Part of what drew me to the story was the use of “flea market” in an English article describing Dongjie. In the West, the term conjures images of simple but tidy outdoor markets where vendors sell mostly old everyday goods like books, clothing and kitchenware. There’s a certain romantic overtone, since such markets are often filled with nostalgia items and also carry the slight but still exciting possibility that you could find something of value in the piles of old things.
That image was in the back of my mind when I set out to find Dongjie. I had thought that maybe the market would be enclosed and inside, but it was really just an old alley lined with broken-down wooden and concrete shops staffed by older people mostly sitting around doing nothing.
The alleyway brought back memories of a street near the university where I taught in Beijing in the 1980s, where several dozen vendors sold clothing out of similar stalls. Back then such streets were considered cutting- edge, representing some of the earliest privately owned businesses where shoppers could find products that were selected and sold by people who were actually trying to figure out what was fashionable, trendy and would sell. By comparison, the big state-owned shops were mostly gray, poorly lit and filled with stodgy older merchandise, and most of the time you had to beg fickle employees just to sell you something.
I talked with a few of the merchants at Dongjie, and all seemed resigned to their looming dislocation, even though most didn’t know where they would go next. What’s more, most of the merchants lack any special skills or wares that would appeal to anyone besides a person seeking a spare computer part or cheap used air conditioner.

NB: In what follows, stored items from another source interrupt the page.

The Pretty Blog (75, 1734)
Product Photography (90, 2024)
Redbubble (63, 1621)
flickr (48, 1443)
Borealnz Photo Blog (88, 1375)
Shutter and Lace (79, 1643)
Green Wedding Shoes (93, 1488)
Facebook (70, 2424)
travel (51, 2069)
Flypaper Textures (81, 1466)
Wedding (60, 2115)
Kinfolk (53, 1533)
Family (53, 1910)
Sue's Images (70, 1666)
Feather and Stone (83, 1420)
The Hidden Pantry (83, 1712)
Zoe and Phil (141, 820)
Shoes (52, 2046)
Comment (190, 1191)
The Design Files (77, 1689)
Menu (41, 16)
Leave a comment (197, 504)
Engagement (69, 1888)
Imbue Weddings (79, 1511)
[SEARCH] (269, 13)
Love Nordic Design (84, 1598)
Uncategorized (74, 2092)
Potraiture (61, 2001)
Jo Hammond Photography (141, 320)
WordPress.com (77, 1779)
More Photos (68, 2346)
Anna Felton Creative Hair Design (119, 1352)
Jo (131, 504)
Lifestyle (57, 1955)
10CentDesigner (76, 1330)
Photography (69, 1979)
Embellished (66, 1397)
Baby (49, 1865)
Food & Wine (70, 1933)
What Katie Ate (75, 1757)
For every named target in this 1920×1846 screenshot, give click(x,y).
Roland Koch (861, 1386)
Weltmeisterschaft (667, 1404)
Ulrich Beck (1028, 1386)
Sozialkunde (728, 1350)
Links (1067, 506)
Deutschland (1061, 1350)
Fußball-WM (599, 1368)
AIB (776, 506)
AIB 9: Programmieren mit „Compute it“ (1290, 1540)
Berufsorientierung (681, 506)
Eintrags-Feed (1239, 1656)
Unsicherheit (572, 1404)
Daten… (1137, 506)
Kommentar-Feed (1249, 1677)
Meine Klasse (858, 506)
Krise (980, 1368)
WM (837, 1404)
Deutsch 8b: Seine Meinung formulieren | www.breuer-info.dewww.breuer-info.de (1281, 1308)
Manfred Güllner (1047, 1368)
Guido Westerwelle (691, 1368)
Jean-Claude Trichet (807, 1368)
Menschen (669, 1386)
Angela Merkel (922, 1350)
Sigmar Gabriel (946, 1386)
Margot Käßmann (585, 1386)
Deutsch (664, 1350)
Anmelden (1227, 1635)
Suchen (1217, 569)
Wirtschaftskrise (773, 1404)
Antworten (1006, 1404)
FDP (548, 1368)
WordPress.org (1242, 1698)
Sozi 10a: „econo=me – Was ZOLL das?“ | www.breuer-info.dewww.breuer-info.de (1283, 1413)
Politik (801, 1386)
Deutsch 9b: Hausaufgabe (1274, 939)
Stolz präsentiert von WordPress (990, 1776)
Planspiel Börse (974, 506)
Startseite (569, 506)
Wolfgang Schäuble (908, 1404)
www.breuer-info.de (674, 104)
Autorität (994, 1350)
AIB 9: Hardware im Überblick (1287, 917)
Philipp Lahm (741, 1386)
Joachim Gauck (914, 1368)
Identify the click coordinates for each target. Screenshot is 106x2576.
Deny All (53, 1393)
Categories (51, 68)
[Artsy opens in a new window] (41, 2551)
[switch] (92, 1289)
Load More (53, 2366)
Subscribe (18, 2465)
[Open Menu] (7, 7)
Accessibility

These neighborhoods are probably more significant for the early entrepreneurial spirit they represented when China and Shanghai first began experimenting with market reforms. That sort of history certainly seems worth saving, though I’m not sure how someone would do that. Perhaps a major overhaul of Dongjie could have accomplished that goal if someone gave it any thought. But at this point the market really does seem far past its prime and is unlikely to be missed by anyone.